● SET TASK
Reproduce the stretch of the real-time streaming visualization page from "The following will" through "structure management capability." word for word.

● PAGE TEXT
Real Time Streaming Visualization

Project

Problem

In this project we will develop a web based visualization tool for real time data streaming application. For the purpose of explanation, we shall assume that we are streaming data from a sensor, on which we perform some computation and subsequently classify the sensor data at each time point.

Our example will demonstrate the following:

  • Running a Bokeh server
  • Simultaneously running multiple python threads for other tasks
  • Auto start of threads by simply starting the Bokeh server
  • Interactions among: browser \(\longleftrightarrow\) server \(\longleftrightarrow\) pyhton threads

The following will be used:

  • Python 3.6
  • Multithreaded Python coding
  • Bokeh plots
  • Bokeh server
  • PyCharm

It is recommended to use PyCharm as the IDE since it provides version control capability and project file structure management capability.

The expected end product of this project is shown below: pic1

Repository

The repository consists of the following:

  • Python and Bokeh scripts - complete functioning sample code
  • .idea files - project setting files derived from PyCharm IDE

The project structure is as follows:

Real-Time-Streaming-Visualization   -- main folder
└── streaming                       -- python package, this is set as 'Source Root' in PyCharm
    ├── __init__.py                 -- this file indicates that 'streaming' is a python package
    ├── main.py                     -- script with main function
    ├── Sensor.py                   -- multithreaded python script to obtain sensor data 
    └── Visual.py                   -- Bokeh code for web dashboard

Solution

It is beneficial for beginners to read through the Bokeh tutorial and guide to gain a better understanding of the visualization tool.

● DATA BLOCK
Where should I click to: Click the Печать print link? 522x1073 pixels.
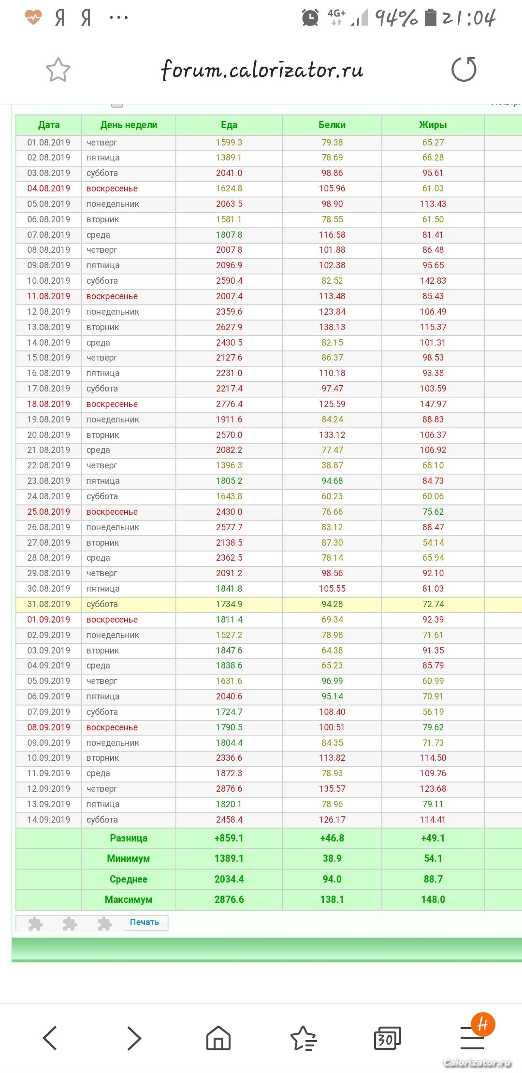(144, 922)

● EXERCISE ANSWER
The following will be used:

  • Python 3.6
  • Multithreaded Python coding
  • Bokeh plots
  • Bokeh server
  • PyCharm

It is recommended to use PyCharm as the IDE since it provides version control capability and project file structure management capability.